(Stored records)
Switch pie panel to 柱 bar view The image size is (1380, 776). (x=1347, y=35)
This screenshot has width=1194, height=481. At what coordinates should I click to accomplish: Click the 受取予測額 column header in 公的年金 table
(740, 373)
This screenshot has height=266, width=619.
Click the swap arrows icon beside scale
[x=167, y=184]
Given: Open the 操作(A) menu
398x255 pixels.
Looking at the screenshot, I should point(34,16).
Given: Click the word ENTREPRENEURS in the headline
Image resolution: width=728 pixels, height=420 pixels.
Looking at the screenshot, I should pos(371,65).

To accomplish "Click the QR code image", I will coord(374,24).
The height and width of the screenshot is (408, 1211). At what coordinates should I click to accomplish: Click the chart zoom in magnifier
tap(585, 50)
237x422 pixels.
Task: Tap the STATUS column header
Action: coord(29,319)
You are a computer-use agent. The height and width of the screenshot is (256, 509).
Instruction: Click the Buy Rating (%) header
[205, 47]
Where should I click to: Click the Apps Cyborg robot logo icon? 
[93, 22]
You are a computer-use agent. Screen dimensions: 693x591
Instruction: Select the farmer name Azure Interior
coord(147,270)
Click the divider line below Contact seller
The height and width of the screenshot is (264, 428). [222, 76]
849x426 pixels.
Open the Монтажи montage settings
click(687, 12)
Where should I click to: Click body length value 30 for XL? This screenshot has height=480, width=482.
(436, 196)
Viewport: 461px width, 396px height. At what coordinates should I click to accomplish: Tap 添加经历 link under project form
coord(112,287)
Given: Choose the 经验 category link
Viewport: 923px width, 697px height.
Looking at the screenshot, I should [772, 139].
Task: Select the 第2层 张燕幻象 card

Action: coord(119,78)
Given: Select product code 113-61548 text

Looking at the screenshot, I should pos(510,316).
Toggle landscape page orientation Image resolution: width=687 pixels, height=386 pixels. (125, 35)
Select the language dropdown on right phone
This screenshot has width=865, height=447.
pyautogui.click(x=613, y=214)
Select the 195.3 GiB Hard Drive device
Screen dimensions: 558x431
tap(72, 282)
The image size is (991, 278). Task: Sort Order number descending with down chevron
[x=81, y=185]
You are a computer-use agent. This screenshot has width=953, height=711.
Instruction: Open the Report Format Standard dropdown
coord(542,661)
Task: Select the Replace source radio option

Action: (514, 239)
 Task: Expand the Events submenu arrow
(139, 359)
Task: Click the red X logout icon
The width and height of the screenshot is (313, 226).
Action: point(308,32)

◆ Work to be completed:
Print the data above exactly as it reads.

◆ Answer section:
Switch pie panel to 柱 bar view The image size is (1380, 776). (x=1347, y=35)
This screenshot has width=1194, height=481. At what coordinates should I click to accomplish: Click the 受取予測額 column header in 公的年金 table
(740, 373)
This screenshot has height=266, width=619.
Click the swap arrows icon beside scale
[x=167, y=184]
Given: Open the 操作(A) menu
398x255 pixels.
Looking at the screenshot, I should point(34,16).
Given: Click the word ENTREPRENEURS in the headline
Image resolution: width=728 pixels, height=420 pixels.
Looking at the screenshot, I should pos(371,65).

To accomplish "Click the QR code image", I will coord(374,24).
The height and width of the screenshot is (408, 1211). At what coordinates should I click to accomplish: Click the chart zoom in magnifier
tap(585, 50)
237x422 pixels.
Task: Tap the STATUS column header
Action: coord(29,319)
You are a computer-use agent. The height and width of the screenshot is (256, 509).
Instruction: Click the Buy Rating (%) header
[205, 47]
Where should I click to: Click the Apps Cyborg robot logo icon? 
[93, 22]
You are a computer-use agent. Screen dimensions: 693x591
Instruction: Select the farmer name Azure Interior
coord(147,270)
Click the divider line below Contact seller
The height and width of the screenshot is (264, 428). [222, 76]
849x426 pixels.
Open the Монтажи montage settings
click(687, 12)
Where should I click to: Click body length value 30 for XL? This screenshot has height=480, width=482.
(436, 196)
Viewport: 461px width, 396px height. At what coordinates should I click to accomplish: Tap 添加经历 link under project form
coord(112,287)
Given: Choose the 经验 category link
Viewport: 923px width, 697px height.
Looking at the screenshot, I should [772, 139].
Task: Select the 第2层 张燕幻象 card

Action: coord(119,78)
Given: Select product code 113-61548 text

Looking at the screenshot, I should pos(510,316).
Toggle landscape page orientation Image resolution: width=687 pixels, height=386 pixels. (125, 35)
Select the language dropdown on right phone
This screenshot has width=865, height=447.
pyautogui.click(x=613, y=214)
Select the 195.3 GiB Hard Drive device
Screen dimensions: 558x431
tap(72, 282)
The image size is (991, 278). Task: Sort Order number descending with down chevron
[x=81, y=185]
You are a computer-use agent. This screenshot has width=953, height=711.
Instruction: Open the Report Format Standard dropdown
coord(542,661)
Task: Select the Replace source radio option

Action: (514, 239)
 Task: Expand the Events submenu arrow
(139, 359)
Task: Click the red X logout icon
The width and height of the screenshot is (313, 226).
Action: point(308,32)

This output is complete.